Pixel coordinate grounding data
=== Begin Enclosure ===

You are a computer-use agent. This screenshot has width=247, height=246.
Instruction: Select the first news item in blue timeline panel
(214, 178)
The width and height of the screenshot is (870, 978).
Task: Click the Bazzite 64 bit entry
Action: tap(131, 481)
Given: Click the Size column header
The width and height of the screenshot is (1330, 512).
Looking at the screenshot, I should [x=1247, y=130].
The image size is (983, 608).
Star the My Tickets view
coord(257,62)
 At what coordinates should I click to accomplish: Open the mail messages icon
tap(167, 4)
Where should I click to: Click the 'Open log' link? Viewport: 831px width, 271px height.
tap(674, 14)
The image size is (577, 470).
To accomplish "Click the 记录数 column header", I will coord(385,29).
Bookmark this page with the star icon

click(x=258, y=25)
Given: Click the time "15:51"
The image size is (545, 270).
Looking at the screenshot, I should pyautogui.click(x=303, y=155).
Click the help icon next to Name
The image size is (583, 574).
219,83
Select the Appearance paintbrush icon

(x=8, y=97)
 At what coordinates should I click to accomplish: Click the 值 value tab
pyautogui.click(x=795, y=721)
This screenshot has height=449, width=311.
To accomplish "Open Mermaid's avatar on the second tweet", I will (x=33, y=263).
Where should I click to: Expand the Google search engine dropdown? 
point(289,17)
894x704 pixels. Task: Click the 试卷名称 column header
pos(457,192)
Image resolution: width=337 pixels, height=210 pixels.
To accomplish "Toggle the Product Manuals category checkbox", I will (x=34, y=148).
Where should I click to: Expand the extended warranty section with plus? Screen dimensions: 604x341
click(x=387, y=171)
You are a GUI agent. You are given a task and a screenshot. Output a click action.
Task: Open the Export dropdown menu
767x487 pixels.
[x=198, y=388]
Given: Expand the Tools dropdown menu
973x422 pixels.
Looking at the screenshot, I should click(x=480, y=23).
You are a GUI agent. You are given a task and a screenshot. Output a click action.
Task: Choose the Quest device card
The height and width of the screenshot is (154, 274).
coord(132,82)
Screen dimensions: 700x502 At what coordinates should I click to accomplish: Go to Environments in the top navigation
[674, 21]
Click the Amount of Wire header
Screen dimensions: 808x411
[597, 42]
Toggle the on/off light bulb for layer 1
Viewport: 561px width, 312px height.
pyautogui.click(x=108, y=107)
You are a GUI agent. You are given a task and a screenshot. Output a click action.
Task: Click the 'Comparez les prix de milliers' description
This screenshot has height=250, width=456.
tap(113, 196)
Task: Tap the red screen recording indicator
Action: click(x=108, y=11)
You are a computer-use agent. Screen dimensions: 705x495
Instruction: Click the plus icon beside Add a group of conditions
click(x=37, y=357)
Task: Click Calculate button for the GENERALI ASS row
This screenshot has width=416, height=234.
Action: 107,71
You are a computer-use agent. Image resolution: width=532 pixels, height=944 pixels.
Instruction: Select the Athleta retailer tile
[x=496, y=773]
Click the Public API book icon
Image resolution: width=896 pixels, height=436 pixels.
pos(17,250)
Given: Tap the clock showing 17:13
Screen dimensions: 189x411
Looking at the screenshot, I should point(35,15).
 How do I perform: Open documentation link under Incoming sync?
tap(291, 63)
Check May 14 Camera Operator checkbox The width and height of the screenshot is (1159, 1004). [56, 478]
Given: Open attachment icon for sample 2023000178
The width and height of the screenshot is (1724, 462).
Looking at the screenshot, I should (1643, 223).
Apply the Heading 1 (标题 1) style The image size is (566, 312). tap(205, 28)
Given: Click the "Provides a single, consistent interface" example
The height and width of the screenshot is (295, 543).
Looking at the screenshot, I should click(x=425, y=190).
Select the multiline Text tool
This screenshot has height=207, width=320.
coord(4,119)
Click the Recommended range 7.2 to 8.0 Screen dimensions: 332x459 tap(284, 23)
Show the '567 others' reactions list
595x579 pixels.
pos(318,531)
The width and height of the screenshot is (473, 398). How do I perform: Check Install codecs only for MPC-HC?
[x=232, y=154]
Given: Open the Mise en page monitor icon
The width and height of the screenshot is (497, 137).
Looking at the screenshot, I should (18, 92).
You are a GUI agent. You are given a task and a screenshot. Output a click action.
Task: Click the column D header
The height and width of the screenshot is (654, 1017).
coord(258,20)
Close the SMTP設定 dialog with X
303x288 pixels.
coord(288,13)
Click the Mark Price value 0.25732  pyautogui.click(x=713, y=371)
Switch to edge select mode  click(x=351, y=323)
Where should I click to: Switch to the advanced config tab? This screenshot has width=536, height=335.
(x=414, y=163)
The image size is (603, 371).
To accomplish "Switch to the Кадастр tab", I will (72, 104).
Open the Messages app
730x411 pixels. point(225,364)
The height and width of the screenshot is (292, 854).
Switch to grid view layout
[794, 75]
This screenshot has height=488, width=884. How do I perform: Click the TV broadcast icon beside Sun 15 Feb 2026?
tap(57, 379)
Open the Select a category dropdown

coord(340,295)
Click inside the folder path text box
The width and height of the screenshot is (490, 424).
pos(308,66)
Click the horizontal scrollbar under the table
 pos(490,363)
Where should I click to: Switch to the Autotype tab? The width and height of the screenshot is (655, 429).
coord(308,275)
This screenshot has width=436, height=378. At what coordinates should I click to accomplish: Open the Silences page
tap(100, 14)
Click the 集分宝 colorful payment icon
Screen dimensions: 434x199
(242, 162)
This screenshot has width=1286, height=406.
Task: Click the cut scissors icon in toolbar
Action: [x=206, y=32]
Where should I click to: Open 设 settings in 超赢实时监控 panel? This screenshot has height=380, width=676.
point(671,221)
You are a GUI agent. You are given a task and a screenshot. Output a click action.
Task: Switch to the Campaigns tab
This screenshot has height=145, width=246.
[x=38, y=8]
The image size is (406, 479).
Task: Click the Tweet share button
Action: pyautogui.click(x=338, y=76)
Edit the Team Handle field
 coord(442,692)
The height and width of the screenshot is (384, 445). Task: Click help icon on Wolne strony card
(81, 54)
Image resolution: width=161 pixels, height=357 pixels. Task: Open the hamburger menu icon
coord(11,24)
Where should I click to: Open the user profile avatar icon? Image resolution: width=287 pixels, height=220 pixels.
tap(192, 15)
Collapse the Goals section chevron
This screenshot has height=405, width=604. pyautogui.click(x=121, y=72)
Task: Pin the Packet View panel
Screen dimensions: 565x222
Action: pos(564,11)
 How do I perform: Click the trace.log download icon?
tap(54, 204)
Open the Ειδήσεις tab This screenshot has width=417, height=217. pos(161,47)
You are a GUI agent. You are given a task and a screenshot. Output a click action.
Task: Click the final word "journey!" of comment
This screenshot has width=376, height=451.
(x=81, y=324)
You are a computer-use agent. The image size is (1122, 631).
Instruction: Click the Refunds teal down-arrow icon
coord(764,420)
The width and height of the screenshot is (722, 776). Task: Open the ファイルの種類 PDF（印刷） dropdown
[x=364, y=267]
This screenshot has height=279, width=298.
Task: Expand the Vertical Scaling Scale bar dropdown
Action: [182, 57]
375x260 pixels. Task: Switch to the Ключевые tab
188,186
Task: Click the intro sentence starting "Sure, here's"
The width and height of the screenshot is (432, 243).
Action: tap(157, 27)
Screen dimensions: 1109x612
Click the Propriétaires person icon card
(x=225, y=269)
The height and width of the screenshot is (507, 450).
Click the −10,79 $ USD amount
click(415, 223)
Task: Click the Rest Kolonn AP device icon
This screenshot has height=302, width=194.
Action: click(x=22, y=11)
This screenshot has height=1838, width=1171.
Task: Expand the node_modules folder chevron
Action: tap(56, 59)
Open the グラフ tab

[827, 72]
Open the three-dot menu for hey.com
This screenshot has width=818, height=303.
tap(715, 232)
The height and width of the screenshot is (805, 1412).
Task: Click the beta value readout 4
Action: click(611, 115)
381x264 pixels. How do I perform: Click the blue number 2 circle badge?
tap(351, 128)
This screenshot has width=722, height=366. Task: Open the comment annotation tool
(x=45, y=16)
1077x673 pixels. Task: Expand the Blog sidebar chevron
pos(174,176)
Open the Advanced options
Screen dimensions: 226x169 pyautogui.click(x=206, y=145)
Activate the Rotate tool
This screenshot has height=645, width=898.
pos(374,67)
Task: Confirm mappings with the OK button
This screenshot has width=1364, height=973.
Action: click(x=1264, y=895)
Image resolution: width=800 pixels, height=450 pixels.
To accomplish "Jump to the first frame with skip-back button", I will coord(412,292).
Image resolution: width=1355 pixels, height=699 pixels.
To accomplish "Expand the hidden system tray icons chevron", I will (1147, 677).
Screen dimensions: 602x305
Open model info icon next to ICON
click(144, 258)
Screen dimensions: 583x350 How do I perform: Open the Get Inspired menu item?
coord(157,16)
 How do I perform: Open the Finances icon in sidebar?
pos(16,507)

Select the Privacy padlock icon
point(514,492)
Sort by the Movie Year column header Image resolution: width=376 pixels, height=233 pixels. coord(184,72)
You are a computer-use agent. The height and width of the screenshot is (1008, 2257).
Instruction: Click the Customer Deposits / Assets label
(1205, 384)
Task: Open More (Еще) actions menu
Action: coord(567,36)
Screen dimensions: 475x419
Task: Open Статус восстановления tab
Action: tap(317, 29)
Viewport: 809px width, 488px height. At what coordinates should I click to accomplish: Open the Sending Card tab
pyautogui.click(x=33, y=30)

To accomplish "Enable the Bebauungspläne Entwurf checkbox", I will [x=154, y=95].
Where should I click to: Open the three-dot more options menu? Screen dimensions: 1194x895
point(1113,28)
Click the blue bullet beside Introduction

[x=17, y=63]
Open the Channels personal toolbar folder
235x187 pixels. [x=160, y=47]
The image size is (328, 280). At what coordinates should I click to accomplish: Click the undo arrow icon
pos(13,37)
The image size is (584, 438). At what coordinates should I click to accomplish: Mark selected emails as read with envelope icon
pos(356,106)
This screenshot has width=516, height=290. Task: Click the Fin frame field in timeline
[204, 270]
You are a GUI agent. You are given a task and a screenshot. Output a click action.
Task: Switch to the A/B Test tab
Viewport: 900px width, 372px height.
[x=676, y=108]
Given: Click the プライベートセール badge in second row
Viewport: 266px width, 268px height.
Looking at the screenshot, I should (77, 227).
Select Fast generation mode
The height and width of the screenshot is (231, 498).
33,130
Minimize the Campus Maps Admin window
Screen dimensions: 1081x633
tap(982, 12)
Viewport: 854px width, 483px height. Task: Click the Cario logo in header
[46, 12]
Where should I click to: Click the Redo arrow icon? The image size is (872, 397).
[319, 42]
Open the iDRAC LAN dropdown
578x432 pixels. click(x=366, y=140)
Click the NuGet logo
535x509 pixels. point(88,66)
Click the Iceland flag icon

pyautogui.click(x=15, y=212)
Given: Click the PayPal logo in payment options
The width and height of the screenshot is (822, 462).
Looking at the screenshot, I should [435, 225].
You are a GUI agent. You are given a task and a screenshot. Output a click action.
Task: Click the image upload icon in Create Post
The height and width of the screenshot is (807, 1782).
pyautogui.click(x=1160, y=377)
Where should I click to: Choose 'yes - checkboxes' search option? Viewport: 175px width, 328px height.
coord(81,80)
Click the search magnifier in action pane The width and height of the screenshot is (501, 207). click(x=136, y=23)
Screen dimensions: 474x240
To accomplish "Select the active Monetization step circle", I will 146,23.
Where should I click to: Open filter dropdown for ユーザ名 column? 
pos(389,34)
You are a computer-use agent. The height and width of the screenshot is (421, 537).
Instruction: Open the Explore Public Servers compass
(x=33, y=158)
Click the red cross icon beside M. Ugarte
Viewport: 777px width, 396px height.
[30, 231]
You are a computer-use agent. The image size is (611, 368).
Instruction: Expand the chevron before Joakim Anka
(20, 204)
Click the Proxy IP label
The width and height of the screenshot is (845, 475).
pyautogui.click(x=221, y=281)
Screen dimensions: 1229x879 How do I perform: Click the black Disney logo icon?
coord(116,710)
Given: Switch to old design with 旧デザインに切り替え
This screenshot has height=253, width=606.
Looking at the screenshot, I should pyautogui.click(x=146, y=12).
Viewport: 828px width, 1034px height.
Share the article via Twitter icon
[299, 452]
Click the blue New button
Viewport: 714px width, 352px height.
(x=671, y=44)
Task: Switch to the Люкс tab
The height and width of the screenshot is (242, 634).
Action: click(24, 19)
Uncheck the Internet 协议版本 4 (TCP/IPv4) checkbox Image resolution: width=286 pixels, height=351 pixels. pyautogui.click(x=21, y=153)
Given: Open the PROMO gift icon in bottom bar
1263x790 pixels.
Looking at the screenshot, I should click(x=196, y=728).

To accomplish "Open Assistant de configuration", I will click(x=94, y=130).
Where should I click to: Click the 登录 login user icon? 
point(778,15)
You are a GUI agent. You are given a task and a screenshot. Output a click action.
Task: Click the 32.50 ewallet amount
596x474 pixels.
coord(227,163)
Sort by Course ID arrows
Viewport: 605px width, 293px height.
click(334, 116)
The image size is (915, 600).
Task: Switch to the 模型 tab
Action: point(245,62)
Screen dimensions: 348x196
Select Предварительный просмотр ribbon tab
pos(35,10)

=== End Enclosure ===

**Assignment:** Of the entries above, repeat exactly the lines from the line with "The width and height of the screenshot is (822, 462)." through the line with "Screen dimensions: 474x240", both of them included.

**Result of the exercise:**
The width and height of the screenshot is (822, 462).
Looking at the screenshot, I should [435, 225].
You are a GUI agent. You are given a task and a screenshot. Output a click action.
Task: Click the image upload icon in Create Post
The height and width of the screenshot is (807, 1782).
pyautogui.click(x=1160, y=377)
Where should I click to: Choose 'yes - checkboxes' search option? Viewport: 175px width, 328px height.
coord(81,80)
Click the search magnifier in action pane The width and height of the screenshot is (501, 207). click(x=136, y=23)
Screen dimensions: 474x240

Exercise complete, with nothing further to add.